◆ **What you need to do**
Identify each line below containing the string "computer" and copy it.
(Beginning of Records for the task)
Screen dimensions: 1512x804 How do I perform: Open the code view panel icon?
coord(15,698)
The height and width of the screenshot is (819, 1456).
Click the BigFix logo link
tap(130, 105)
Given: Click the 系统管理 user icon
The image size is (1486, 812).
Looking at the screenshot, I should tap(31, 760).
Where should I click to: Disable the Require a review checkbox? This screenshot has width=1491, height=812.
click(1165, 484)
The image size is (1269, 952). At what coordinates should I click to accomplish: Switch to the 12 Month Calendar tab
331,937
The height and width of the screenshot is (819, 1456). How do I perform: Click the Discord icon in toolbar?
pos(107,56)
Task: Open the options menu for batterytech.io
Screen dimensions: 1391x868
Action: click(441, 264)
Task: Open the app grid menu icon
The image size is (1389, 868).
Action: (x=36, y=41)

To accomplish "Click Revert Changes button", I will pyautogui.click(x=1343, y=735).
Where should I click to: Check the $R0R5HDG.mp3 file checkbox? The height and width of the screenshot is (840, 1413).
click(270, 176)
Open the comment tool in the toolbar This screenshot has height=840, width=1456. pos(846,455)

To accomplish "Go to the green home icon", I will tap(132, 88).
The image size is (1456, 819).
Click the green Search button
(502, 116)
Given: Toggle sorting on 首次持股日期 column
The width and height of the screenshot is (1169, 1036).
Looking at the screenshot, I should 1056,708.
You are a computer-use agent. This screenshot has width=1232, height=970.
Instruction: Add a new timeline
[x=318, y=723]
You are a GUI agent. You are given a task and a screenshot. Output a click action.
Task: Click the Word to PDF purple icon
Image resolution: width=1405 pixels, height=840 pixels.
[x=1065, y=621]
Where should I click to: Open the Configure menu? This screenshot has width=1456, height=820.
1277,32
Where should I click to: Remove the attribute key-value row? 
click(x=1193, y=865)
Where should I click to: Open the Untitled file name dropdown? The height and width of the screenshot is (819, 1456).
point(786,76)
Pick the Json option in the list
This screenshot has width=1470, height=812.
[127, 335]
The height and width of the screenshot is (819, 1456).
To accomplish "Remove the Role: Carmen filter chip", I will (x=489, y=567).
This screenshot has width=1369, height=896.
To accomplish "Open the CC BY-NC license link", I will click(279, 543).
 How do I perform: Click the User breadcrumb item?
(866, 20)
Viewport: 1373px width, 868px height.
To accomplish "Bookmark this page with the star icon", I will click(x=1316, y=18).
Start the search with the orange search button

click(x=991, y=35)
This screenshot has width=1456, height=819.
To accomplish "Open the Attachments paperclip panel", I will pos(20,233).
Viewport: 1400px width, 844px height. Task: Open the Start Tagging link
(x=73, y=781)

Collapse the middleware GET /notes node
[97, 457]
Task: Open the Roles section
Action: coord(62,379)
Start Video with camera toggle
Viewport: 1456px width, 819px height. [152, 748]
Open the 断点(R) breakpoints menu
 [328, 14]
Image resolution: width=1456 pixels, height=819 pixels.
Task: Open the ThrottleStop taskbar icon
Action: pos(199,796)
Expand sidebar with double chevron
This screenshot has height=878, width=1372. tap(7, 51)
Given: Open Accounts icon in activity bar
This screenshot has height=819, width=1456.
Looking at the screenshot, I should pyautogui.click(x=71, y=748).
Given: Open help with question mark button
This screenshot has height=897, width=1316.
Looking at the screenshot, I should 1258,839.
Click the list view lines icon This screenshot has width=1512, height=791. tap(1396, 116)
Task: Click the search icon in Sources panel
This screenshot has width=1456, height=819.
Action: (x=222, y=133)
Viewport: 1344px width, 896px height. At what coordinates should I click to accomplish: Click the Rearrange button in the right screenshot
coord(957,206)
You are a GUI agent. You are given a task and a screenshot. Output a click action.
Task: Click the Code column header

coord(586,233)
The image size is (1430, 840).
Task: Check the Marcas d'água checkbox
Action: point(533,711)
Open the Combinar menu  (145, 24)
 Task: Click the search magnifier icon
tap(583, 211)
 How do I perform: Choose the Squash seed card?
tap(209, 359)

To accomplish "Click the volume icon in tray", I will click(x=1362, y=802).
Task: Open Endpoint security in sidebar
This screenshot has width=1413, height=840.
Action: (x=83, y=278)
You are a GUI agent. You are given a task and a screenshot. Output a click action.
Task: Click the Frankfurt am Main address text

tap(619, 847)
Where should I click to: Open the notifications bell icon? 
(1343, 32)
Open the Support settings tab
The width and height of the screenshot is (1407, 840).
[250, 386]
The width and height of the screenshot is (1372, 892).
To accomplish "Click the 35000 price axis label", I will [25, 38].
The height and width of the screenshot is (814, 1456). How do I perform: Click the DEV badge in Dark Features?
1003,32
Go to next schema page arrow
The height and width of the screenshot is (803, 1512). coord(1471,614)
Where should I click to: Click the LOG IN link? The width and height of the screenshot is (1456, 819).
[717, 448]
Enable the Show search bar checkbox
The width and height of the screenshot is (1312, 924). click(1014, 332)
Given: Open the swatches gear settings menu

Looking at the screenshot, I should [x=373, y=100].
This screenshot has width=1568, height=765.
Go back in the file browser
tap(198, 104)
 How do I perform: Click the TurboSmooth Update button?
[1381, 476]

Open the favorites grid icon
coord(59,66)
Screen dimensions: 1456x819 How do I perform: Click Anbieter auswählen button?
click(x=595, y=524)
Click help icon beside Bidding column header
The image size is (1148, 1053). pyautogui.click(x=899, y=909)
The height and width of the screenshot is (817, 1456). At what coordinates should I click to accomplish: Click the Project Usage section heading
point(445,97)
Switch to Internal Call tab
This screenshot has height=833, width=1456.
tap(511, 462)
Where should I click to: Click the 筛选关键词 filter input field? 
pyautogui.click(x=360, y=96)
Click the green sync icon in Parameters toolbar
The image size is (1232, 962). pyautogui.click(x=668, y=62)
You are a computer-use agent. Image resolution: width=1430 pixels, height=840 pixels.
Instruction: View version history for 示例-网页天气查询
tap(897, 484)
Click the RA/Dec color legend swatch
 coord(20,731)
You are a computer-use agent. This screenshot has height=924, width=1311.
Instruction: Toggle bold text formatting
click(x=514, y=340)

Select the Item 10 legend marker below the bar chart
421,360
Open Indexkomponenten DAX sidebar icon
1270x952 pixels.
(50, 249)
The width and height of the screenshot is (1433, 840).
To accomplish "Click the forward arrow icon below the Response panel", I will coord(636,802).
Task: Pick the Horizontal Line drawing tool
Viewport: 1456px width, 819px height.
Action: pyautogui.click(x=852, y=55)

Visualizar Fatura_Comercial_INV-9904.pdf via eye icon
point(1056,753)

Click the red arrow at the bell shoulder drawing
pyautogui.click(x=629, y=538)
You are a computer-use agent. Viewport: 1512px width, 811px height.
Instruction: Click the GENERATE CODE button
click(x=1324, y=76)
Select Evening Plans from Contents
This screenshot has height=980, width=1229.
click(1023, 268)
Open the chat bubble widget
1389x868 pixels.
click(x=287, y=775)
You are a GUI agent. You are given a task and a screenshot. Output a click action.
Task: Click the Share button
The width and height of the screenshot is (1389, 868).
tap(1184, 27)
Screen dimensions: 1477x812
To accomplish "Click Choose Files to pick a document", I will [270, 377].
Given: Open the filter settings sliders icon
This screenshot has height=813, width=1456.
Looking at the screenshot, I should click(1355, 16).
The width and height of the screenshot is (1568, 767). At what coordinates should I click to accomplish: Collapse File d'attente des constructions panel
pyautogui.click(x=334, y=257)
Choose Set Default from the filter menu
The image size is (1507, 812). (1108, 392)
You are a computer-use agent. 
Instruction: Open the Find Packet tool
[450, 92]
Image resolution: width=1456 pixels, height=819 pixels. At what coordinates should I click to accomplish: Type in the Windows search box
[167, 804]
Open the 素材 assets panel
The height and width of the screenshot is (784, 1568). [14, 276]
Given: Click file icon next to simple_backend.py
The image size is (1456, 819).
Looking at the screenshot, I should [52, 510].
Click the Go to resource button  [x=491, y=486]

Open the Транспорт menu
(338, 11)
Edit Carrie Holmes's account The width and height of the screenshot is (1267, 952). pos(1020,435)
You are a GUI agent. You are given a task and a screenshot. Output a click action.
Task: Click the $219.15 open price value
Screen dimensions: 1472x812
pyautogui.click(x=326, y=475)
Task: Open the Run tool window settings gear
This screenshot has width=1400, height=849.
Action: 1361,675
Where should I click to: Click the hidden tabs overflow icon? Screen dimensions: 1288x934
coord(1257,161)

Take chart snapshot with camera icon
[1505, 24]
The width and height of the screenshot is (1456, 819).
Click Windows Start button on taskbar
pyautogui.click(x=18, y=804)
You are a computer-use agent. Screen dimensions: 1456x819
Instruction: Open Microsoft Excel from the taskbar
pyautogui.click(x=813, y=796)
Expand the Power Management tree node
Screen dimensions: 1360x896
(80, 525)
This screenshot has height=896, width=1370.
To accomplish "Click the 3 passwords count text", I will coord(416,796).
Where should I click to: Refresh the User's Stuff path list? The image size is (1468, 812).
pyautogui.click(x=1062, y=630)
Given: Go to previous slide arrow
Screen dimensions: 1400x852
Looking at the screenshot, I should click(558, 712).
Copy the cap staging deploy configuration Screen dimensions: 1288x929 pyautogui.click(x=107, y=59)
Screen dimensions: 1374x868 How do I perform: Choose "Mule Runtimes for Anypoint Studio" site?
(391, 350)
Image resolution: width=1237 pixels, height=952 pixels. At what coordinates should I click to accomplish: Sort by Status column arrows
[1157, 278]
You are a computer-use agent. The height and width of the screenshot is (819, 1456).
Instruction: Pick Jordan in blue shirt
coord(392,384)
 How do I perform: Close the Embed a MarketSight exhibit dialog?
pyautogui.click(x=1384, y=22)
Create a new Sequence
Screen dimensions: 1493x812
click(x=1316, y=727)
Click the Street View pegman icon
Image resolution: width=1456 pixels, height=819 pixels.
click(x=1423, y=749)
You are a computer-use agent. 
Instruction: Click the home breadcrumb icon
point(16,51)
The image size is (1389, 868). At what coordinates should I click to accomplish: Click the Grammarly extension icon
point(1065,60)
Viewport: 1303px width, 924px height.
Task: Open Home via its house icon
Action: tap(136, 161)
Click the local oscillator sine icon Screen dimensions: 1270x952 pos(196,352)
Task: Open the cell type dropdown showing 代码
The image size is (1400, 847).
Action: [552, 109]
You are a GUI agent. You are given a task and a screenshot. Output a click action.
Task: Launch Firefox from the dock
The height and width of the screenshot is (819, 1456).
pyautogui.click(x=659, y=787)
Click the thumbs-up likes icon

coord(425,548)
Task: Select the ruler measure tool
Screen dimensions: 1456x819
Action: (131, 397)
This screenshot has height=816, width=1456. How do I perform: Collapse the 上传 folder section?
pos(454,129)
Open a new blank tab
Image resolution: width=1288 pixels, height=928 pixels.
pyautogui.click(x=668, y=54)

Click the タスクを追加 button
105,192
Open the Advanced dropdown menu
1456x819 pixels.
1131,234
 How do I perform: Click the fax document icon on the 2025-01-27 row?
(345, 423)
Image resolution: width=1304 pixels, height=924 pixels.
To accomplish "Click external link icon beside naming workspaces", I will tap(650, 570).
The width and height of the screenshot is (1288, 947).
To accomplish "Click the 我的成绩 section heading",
(End of Records for the task)
◆ **Your response**
You are a computer-use agent. This screenshot has width=1232, height=970.
You are a computer-use agent. Image resolution: width=1430 pixels, height=840 pixels.
You are a computer-use agent. This screenshot has height=924, width=1311.
You are a computer-use agent. Viewport: 1512px width, 811px height.
You are a computer-use agent. 
You are a computer-use agent. Screen dimensions: 1456x819
You are a computer-use agent. The height and width of the screenshot is (819, 1456).
You are a computer-use agent. 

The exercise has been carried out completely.